+++ Records provided +++
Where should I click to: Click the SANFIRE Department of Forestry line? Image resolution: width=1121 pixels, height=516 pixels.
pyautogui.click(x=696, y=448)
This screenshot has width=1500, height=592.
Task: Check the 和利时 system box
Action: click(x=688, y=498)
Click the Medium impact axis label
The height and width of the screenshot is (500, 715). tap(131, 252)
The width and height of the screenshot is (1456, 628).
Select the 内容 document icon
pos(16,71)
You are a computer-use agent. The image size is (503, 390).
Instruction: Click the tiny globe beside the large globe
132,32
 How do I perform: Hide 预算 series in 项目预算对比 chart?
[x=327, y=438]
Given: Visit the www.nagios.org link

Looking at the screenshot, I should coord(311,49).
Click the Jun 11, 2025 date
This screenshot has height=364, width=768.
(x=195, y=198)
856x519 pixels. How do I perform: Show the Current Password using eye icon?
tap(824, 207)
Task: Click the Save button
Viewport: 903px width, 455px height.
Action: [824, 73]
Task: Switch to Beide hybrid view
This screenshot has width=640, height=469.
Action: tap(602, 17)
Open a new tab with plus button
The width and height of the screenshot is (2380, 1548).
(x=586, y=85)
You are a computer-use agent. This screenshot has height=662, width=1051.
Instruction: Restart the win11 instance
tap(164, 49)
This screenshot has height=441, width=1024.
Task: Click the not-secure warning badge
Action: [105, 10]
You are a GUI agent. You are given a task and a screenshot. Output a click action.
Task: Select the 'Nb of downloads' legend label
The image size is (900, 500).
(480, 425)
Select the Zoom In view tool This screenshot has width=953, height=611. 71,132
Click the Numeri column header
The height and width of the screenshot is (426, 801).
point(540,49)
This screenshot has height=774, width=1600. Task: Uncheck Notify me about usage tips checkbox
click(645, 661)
+++
What is needed: Rewrite the data above, changing every "Instruction:" to "Goal:" and leaving everything else as it is.

Result:
Where should I click to: Click the SANFIRE Department of Forestry line? Image resolution: width=1121 pixels, height=516 pixels.
pyautogui.click(x=696, y=448)
This screenshot has width=1500, height=592.
Task: Check the 和利时 system box
Action: click(x=688, y=498)
Click the Medium impact axis label
The height and width of the screenshot is (500, 715). tap(131, 252)
The width and height of the screenshot is (1456, 628).
Select the 内容 document icon
pos(16,71)
You are a computer-use agent. The image size is (503, 390).
Goal: Click the tiny globe beside the large globe
132,32
 How do I perform: Hide 预算 series in 项目预算对比 chart?
[x=327, y=438]
Given: Visit the www.nagios.org link

Looking at the screenshot, I should coord(311,49).
Click the Jun 11, 2025 date
This screenshot has height=364, width=768.
(x=195, y=198)
856x519 pixels. How do I perform: Show the Current Password using eye icon?
tap(824, 207)
Task: Click the Save button
Viewport: 903px width, 455px height.
Action: [824, 73]
Task: Switch to Beide hybrid view
This screenshot has width=640, height=469.
Action: tap(602, 17)
Open a new tab with plus button
The width and height of the screenshot is (2380, 1548).
(x=586, y=85)
You are a computer-use agent. This screenshot has height=662, width=1051.
Goal: Restart the win11 instance
tap(164, 49)
This screenshot has height=441, width=1024.
Task: Click the not-secure warning badge
Action: [105, 10]
You are a GUI agent. You are given a task and a screenshot. Output a click action.
Task: Select the 'Nb of downloads' legend label
The image size is (900, 500).
(480, 425)
Select the Zoom In view tool This screenshot has width=953, height=611. 71,132
Click the Numeri column header
The height and width of the screenshot is (426, 801).
point(540,49)
This screenshot has height=774, width=1600. Task: Uncheck Notify me about usage tips checkbox
click(645, 661)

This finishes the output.